# WHAT TO WORK ON
Extract every line in the rows below that contains the string "width".
-- Start PROVIDED DATA --
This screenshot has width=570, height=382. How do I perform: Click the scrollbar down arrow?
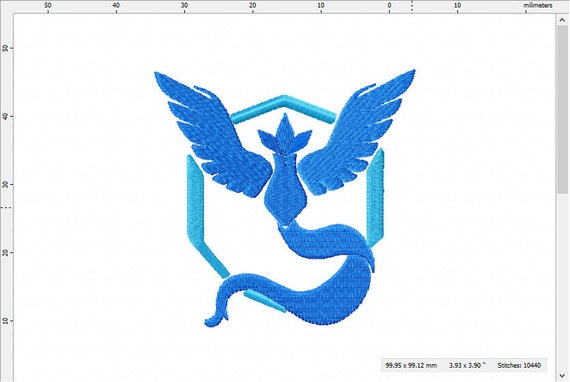tap(562, 375)
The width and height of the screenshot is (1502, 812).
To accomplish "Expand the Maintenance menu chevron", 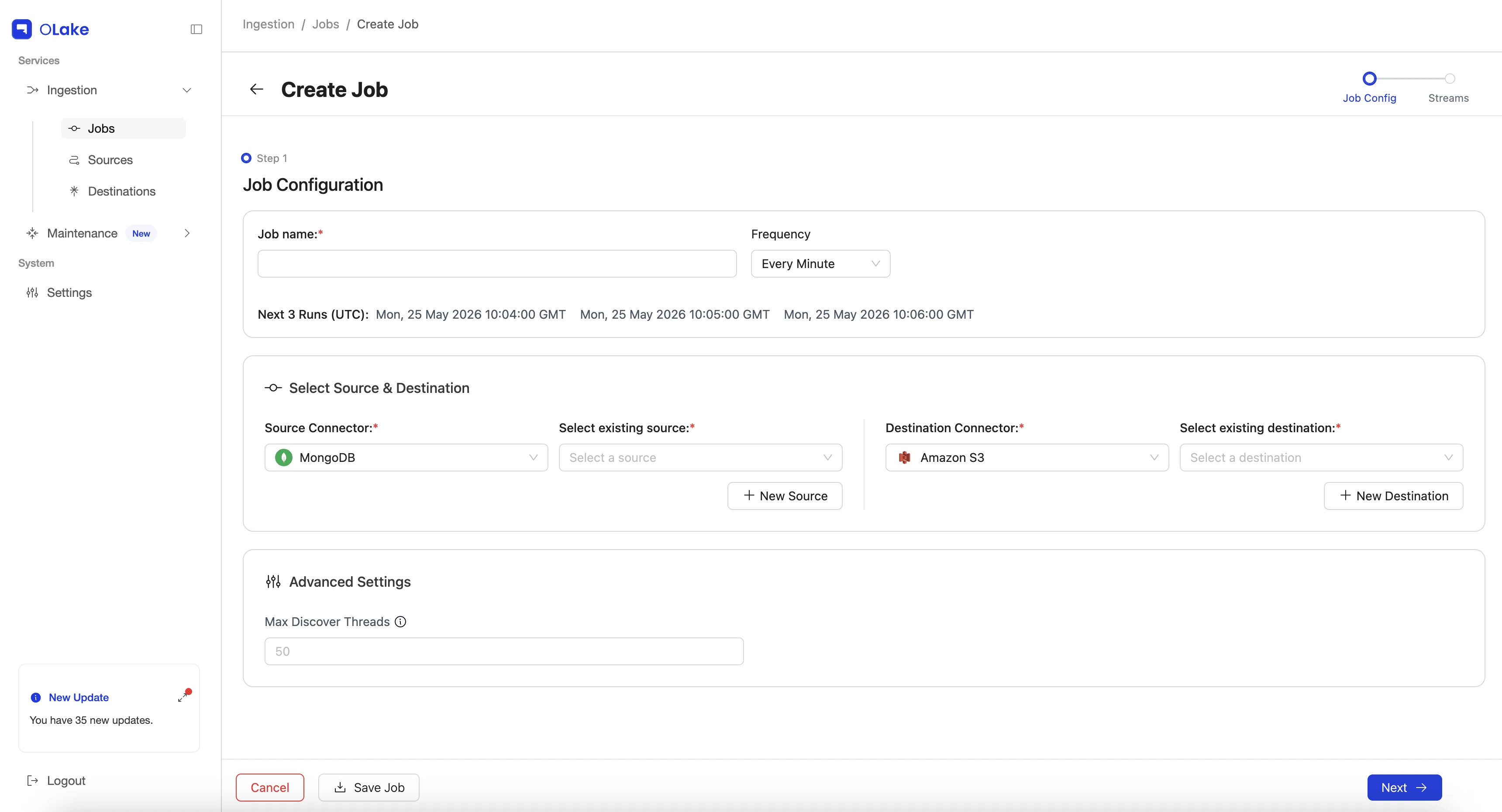I will (187, 233).
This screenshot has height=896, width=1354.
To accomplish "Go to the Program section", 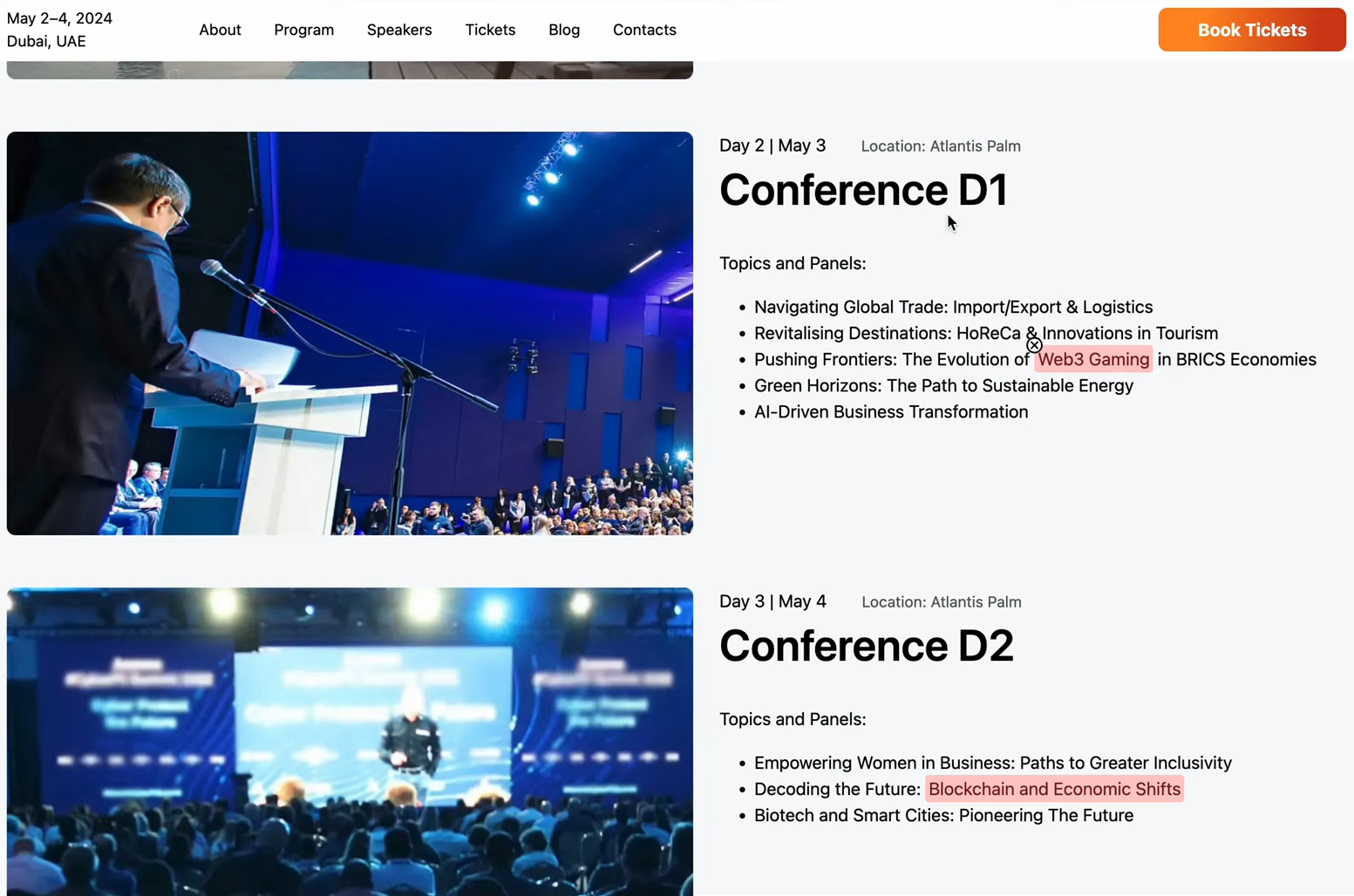I will click(x=303, y=30).
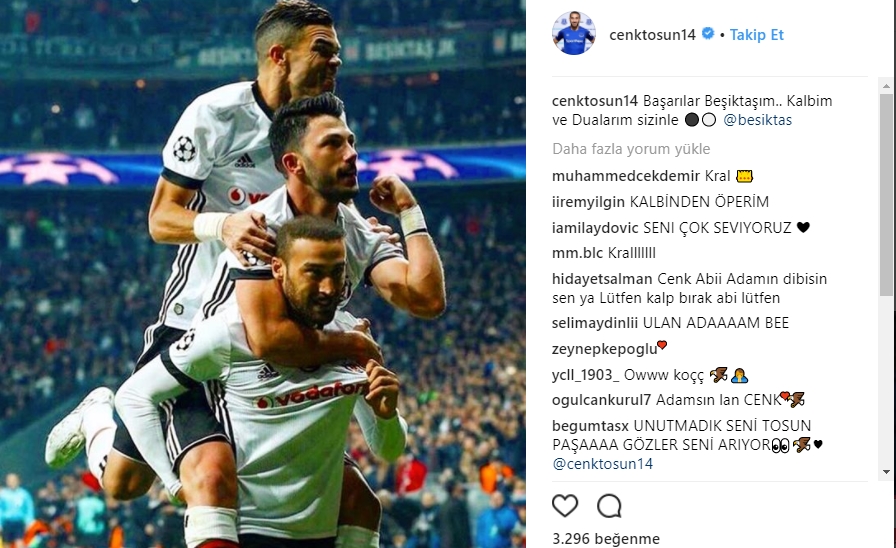Visit zeynepkepoglu's profile
The image size is (896, 548).
(605, 349)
-- End PROVIDED DATA --
# SOLUTION BELOW
This screenshot has width=570, height=382. How do I perform: Click the scrollbar down arrow?
The width and height of the screenshot is (1502, 812).
This screenshot has height=896, width=1354.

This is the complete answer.